## [REQUIRED WORK]
Repeat everything in the listing from its first line down through the line containing "tap(161, 801)", including both ends. Leave the pictures out of your answer.

++++ RAW RECORDS ++++

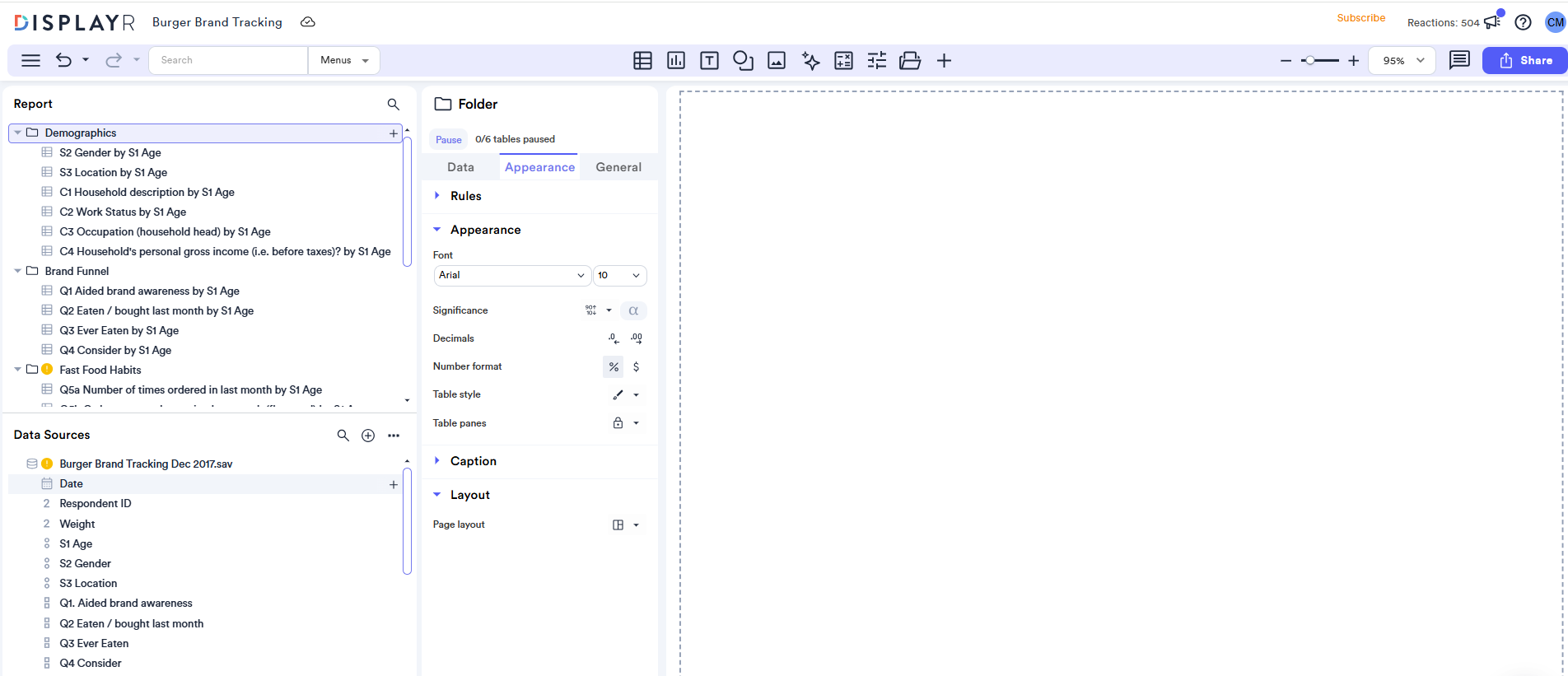Click the undo arrow
This screenshot has height=676, width=1568.
(x=63, y=60)
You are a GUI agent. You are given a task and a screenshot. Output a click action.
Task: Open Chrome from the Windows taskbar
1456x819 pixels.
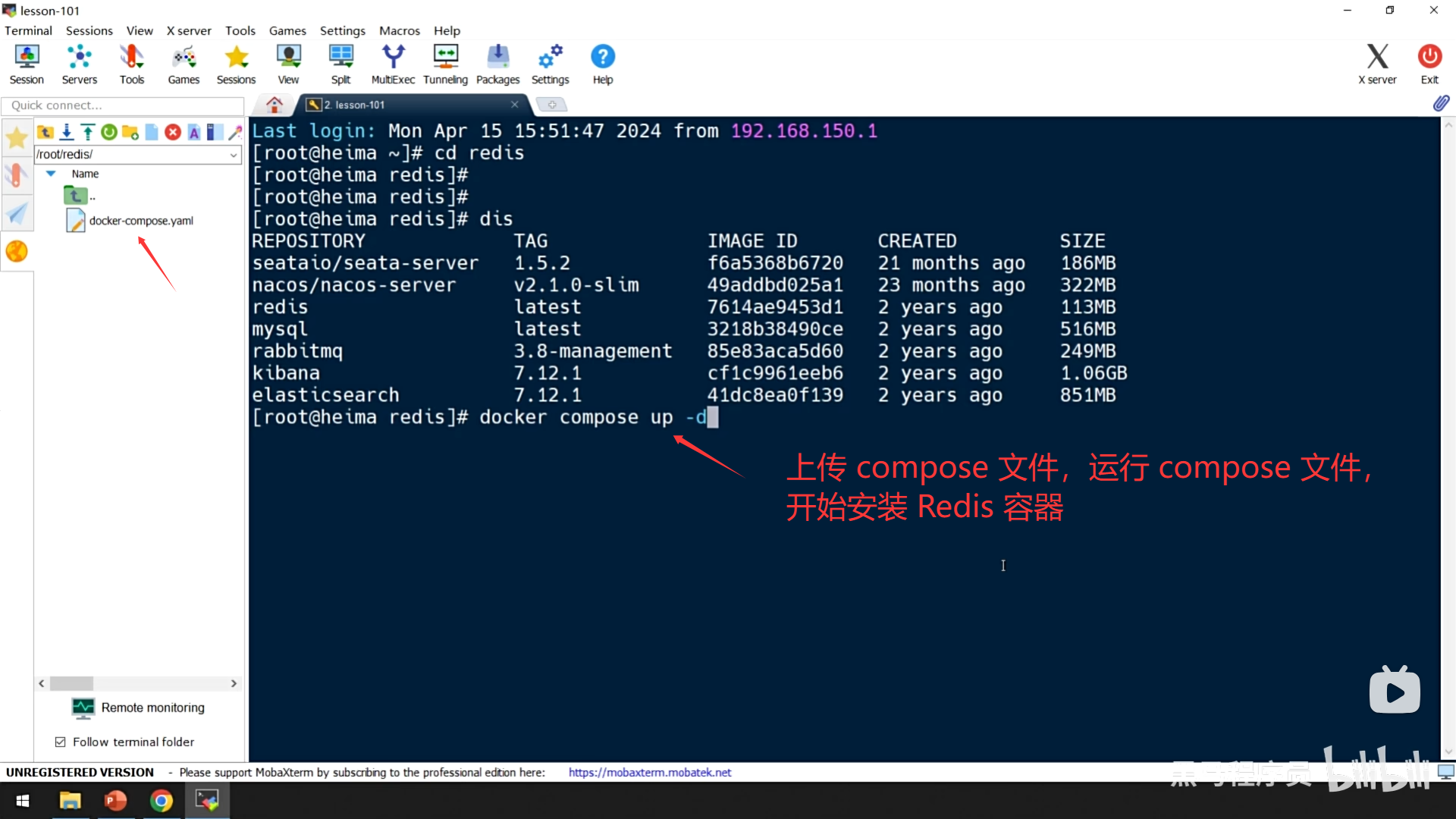tap(161, 801)
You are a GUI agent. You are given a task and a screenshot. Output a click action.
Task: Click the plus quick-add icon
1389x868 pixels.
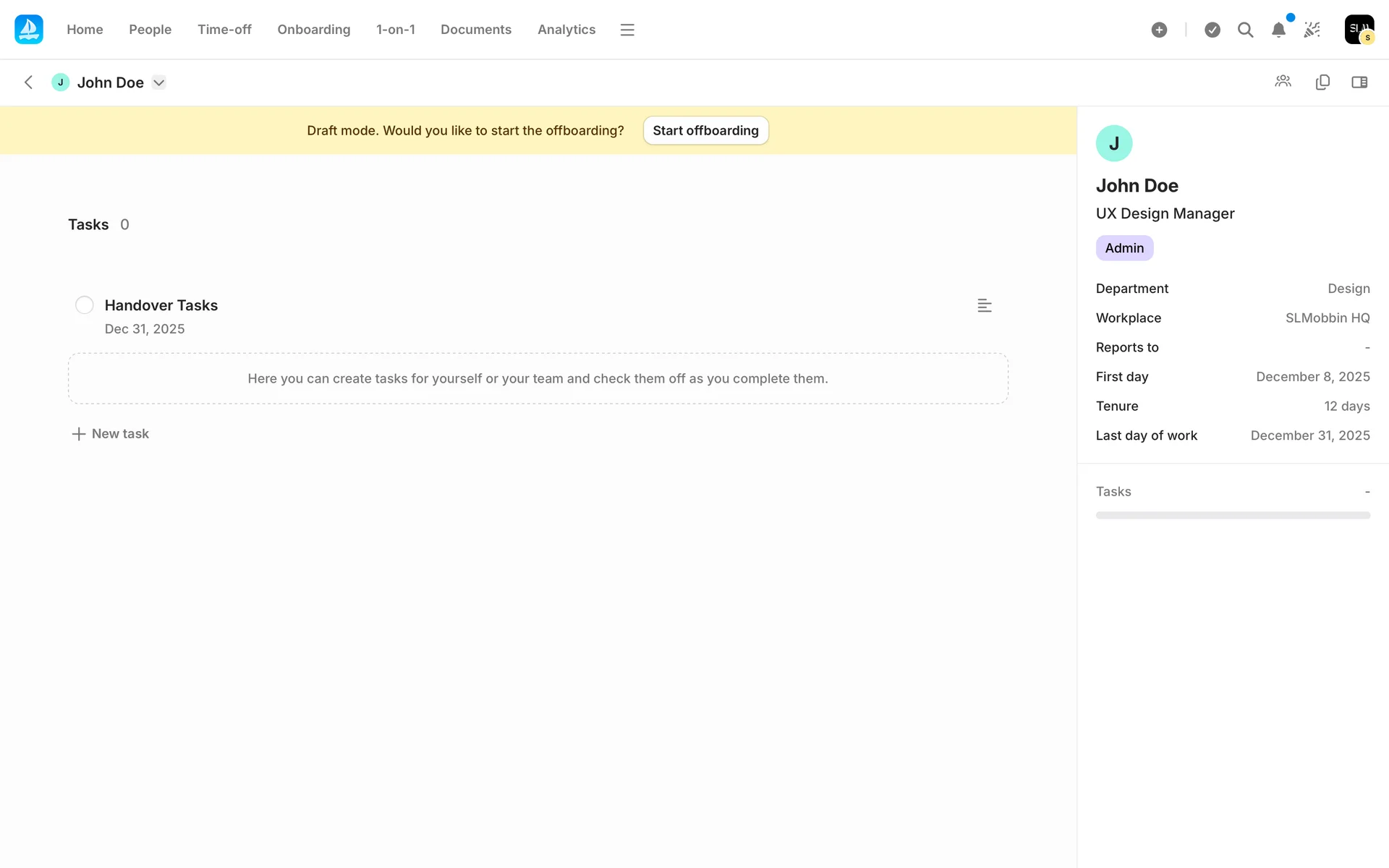tap(1159, 30)
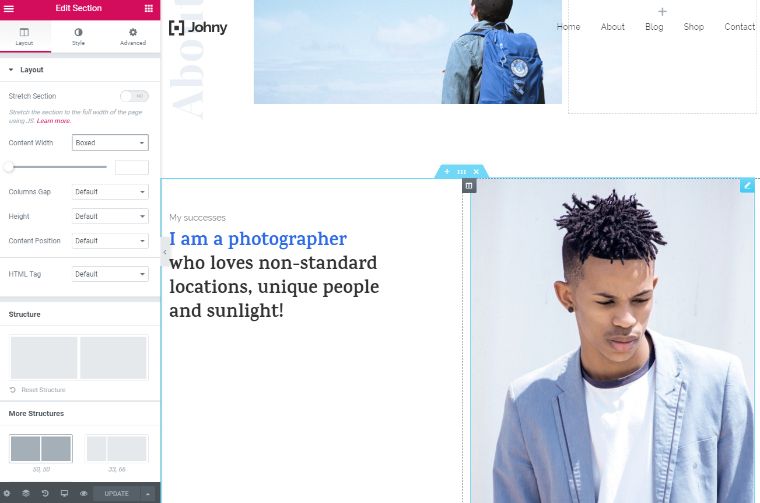Click the content width slider handle
Image resolution: width=760 pixels, height=503 pixels.
click(x=9, y=167)
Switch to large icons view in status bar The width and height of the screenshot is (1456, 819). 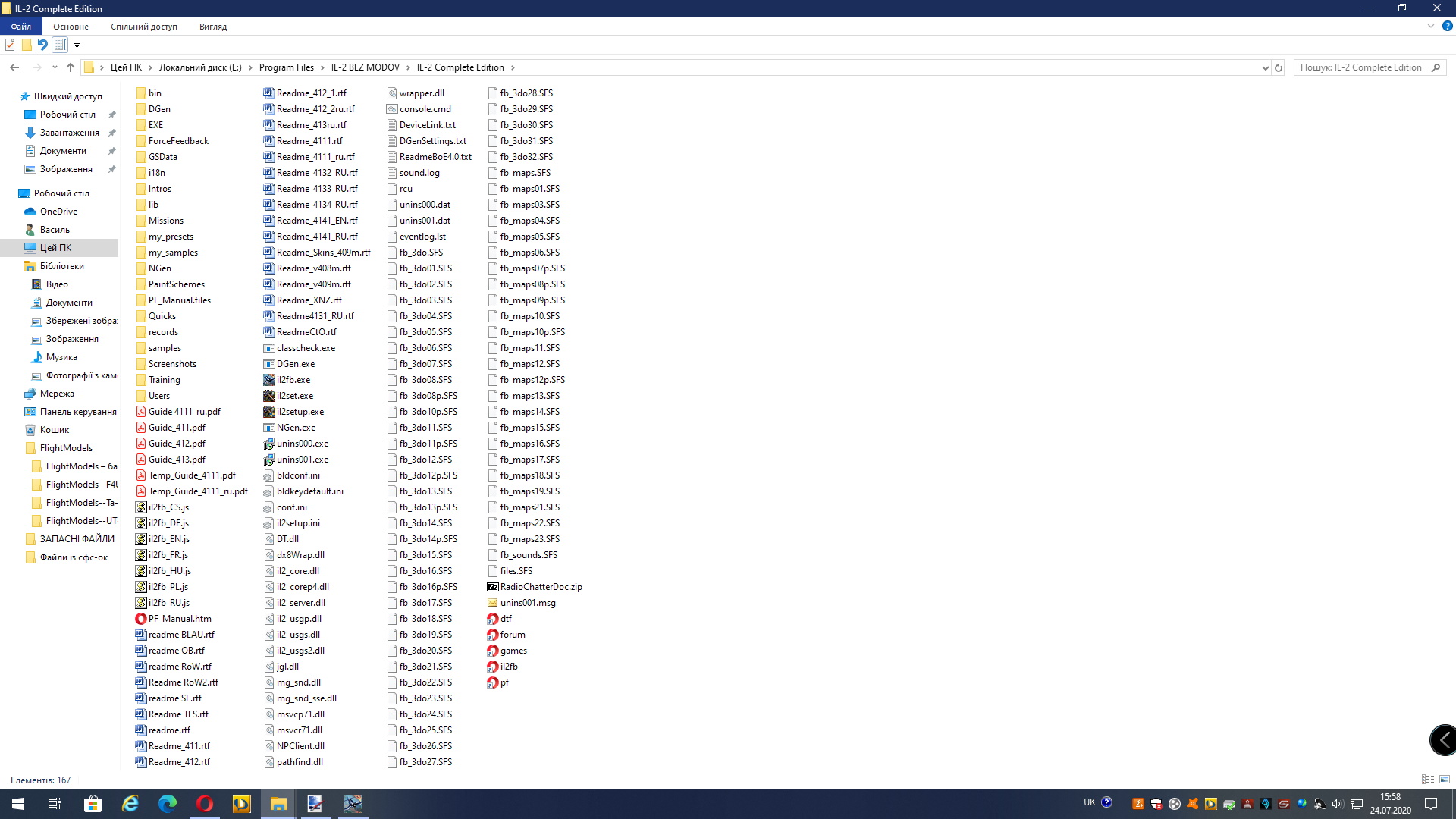1445,780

++++

## [RESULT OF THE EXERCISE]
Click the undo arrow
This screenshot has height=676, width=1568.
(x=63, y=60)
You are a GUI agent. You are given a task and a screenshot. Output a click action.
Task: Open Chrome from the Windows taskbar
1456x819 pixels.
tap(161, 801)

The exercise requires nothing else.